TRECHO.
________________________________________

Fazendo um breve exercício de contrastar os seis elementos necessários para fomentar a inovação com as seis características mais típicas das redações tradicionais, vemos com muita clareza que eles se encontram em extremos opostos. Fica patente, assim, a remota possibilidade de que as redações sejam o caldo de cultivo de grandes transformações, sejam elas editoriais, tecnológicas ou culturais. Aos que digam que as empresas jornalísticas ‘sempre foram assim’, sugiro que assistam ao documentário Linotype.

________________________________________

DADOS FORNECIDOS.

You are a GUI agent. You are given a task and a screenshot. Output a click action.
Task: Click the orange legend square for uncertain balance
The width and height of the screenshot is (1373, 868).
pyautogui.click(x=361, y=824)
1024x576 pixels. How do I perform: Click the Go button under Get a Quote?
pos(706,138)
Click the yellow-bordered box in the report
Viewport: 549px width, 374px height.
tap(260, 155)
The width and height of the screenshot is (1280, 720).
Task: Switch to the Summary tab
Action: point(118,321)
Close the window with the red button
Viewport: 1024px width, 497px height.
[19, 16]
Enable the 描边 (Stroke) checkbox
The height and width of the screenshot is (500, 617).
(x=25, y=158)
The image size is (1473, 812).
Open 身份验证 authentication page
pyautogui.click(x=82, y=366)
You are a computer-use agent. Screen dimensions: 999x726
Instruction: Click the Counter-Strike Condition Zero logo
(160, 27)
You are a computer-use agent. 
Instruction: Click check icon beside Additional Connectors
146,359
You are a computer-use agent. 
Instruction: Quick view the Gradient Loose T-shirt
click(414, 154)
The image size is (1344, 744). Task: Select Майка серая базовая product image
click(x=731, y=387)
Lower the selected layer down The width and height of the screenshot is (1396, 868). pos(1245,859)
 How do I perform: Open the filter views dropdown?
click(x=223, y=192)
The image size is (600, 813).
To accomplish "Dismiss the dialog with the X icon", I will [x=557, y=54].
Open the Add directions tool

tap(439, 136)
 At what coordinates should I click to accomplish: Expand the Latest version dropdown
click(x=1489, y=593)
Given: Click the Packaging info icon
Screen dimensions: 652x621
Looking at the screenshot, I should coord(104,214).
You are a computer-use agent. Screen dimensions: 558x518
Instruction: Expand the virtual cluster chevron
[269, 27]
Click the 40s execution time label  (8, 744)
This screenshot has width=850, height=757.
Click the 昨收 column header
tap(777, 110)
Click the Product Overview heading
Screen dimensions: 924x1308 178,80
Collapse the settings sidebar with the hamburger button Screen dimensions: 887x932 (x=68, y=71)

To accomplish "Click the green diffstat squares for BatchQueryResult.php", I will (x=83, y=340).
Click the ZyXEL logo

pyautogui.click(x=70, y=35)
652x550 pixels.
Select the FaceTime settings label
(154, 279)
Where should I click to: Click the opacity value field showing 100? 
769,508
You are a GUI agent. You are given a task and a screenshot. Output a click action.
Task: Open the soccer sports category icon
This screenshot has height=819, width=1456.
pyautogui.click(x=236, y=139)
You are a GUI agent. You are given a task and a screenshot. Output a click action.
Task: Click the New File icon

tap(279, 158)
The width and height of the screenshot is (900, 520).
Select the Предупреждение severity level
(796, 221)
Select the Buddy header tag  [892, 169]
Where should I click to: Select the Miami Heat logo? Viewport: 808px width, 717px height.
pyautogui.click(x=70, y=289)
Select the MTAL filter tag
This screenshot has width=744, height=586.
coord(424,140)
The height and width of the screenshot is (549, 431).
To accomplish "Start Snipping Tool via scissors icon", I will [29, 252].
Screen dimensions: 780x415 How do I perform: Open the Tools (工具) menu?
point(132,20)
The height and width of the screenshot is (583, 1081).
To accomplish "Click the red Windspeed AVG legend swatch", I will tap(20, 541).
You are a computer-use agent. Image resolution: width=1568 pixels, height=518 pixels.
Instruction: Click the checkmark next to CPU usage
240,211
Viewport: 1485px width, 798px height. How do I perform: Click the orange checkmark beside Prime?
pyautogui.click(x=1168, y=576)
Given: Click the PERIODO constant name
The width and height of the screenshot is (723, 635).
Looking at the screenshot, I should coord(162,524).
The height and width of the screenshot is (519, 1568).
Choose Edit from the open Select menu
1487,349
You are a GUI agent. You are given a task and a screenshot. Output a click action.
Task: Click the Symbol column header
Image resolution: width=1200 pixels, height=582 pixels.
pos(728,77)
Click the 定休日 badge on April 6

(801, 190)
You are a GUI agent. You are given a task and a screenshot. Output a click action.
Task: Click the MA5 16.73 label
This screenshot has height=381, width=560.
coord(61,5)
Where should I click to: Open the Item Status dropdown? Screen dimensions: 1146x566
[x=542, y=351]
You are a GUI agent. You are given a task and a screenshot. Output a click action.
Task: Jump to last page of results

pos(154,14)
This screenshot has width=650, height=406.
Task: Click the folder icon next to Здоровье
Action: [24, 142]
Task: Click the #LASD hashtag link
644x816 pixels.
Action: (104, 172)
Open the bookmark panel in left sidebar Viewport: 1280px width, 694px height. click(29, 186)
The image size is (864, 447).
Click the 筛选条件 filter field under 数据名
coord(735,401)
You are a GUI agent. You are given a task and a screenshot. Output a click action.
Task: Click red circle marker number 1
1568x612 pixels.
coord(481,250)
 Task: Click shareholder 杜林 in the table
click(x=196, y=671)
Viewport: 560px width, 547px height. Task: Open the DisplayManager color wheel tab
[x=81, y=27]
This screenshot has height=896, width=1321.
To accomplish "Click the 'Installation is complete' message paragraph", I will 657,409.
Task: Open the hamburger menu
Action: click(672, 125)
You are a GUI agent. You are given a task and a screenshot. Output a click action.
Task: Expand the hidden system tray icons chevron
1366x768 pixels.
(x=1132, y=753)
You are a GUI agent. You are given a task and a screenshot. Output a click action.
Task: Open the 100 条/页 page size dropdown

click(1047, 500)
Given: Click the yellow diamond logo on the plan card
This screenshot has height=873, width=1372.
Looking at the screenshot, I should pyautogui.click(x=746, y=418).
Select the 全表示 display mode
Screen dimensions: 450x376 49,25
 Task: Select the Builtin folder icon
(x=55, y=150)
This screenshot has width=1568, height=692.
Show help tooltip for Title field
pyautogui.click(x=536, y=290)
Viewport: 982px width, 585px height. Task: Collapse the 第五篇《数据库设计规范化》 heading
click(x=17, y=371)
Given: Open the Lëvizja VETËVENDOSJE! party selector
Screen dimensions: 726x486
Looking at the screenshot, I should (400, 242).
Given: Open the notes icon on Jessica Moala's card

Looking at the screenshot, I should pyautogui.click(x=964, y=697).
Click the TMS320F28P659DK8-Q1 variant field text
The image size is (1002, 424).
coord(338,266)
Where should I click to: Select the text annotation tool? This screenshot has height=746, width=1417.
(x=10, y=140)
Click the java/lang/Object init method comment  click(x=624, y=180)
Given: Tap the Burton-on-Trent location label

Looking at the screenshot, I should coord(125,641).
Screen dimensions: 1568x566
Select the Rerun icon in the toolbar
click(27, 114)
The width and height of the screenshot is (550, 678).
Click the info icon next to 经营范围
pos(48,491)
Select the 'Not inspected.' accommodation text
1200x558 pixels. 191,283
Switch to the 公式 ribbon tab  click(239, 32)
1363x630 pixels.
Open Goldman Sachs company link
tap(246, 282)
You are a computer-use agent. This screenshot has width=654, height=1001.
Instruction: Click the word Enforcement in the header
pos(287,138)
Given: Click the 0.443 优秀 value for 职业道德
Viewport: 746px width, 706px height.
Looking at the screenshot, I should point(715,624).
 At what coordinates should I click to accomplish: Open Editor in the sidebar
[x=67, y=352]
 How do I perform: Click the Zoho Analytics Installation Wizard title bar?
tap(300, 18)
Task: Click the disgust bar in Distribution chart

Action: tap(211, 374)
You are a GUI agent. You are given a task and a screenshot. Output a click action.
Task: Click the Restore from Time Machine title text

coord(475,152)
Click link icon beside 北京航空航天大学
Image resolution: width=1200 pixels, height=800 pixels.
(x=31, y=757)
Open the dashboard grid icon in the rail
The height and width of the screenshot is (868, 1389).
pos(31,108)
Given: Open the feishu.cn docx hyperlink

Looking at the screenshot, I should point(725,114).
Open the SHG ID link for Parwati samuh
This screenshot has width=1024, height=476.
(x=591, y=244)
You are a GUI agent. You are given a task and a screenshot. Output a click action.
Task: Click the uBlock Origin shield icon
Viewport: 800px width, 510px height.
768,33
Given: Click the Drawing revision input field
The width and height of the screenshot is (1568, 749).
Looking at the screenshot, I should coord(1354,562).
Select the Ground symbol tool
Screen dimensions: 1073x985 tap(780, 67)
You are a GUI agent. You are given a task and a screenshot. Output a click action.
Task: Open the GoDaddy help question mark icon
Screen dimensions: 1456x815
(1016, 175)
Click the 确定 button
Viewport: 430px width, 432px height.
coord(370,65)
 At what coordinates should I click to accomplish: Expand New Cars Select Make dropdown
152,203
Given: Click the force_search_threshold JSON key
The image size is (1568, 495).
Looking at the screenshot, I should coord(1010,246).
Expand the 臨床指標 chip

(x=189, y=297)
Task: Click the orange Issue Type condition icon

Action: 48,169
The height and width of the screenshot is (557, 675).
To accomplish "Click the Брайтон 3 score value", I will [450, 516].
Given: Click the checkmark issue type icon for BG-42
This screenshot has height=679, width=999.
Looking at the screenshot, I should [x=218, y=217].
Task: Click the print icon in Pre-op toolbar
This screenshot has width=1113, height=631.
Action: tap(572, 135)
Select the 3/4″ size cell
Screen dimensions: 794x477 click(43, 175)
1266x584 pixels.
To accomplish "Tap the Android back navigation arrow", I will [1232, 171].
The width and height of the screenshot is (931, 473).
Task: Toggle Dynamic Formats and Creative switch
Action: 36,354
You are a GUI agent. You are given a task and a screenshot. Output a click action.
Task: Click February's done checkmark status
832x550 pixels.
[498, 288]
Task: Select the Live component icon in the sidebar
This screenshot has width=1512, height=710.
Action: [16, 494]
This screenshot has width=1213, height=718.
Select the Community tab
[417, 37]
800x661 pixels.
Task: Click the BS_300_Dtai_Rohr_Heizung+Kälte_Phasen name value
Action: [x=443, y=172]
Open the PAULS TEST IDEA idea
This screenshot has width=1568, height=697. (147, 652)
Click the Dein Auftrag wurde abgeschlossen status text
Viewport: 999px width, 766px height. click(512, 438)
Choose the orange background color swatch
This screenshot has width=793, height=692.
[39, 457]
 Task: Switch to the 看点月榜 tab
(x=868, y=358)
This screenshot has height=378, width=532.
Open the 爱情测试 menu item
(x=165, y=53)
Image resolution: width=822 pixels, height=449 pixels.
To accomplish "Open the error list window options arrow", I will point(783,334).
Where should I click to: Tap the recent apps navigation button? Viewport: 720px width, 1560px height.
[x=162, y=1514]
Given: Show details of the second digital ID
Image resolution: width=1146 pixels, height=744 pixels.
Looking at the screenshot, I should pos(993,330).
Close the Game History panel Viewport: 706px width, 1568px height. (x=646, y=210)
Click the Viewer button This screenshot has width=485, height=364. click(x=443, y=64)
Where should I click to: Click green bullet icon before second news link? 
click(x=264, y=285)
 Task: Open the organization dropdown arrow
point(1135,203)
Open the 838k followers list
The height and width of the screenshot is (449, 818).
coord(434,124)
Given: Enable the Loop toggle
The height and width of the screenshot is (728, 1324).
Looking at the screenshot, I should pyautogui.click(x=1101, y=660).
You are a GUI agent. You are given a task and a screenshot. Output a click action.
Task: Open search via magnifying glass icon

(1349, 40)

________________________________________

Reproduza integralmente o trecho sobre inovação nas redações, sem alterar nenhuma palavra ou sinal. As entradas não têm relação com o trecho.

RESPOSTA DO EXERCÍCIO.
Fazendo um breve exercício de contrastar os seis elementos necessários para fomentar a inovação com as seis características mais típicas das redações tradicionais, vemos com muita clareza que eles se encontram em extremos opostos. Fica patente, assim, a remota possibilidade de que as redações sejam o caldo de cultivo de grandes transformações, sejam elas editoriais, tecnológicas ou culturais. Aos que digam que as empresas jornalísticas ‘sempre foram assim’, sugiro que assistam ao documentário Linotype.